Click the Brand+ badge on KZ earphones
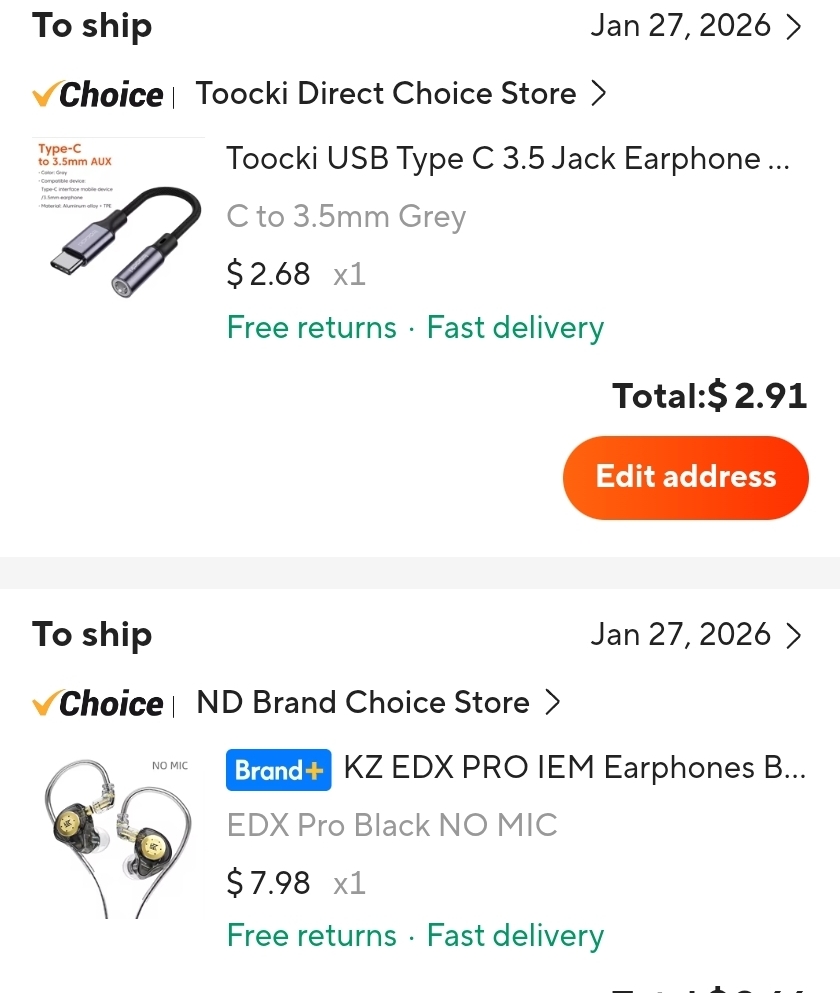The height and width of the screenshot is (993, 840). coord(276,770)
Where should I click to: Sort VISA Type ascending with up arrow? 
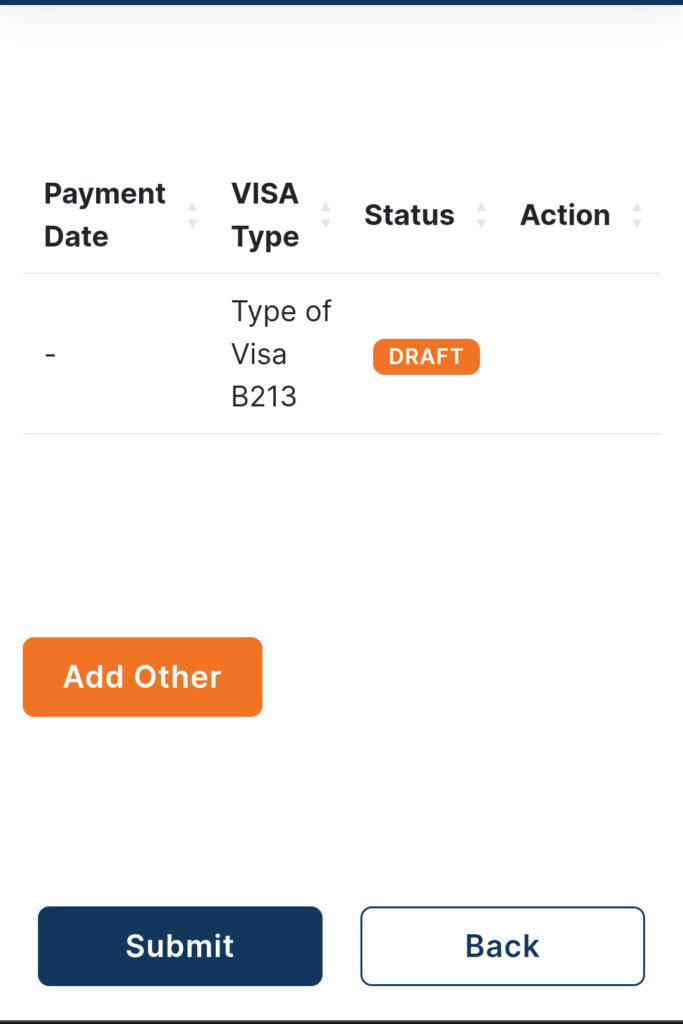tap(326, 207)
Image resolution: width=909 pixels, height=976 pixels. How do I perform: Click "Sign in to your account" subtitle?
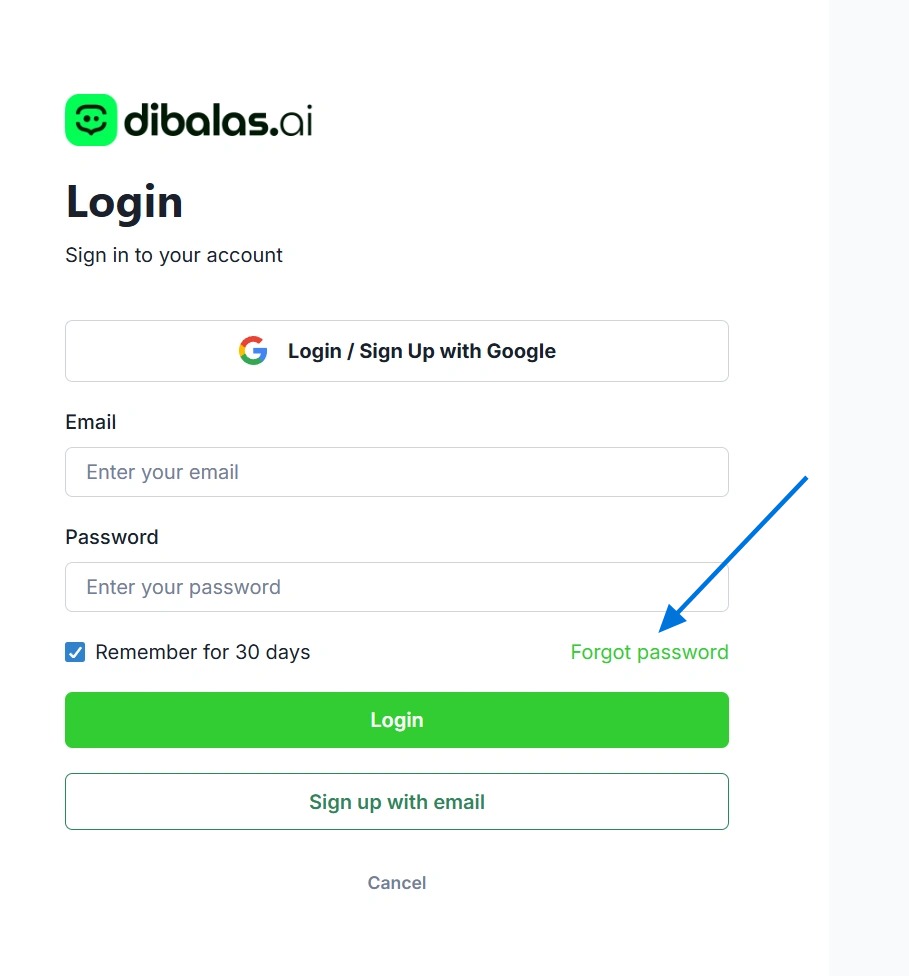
━━━━━━━━━━━━━━━━━━━━━━━━━━━━━━
» Required action: Give the data above again exactly. Leave the pictures out.

» Solution:
Click the Brand+ badge on KZ earphones
The height and width of the screenshot is (993, 840). coord(276,770)
Where should I click to: Sort VISA Type ascending with up arrow? 
tap(326, 207)
Image resolution: width=909 pixels, height=976 pixels. How do I perform: Click "Sign in to your account" subtitle?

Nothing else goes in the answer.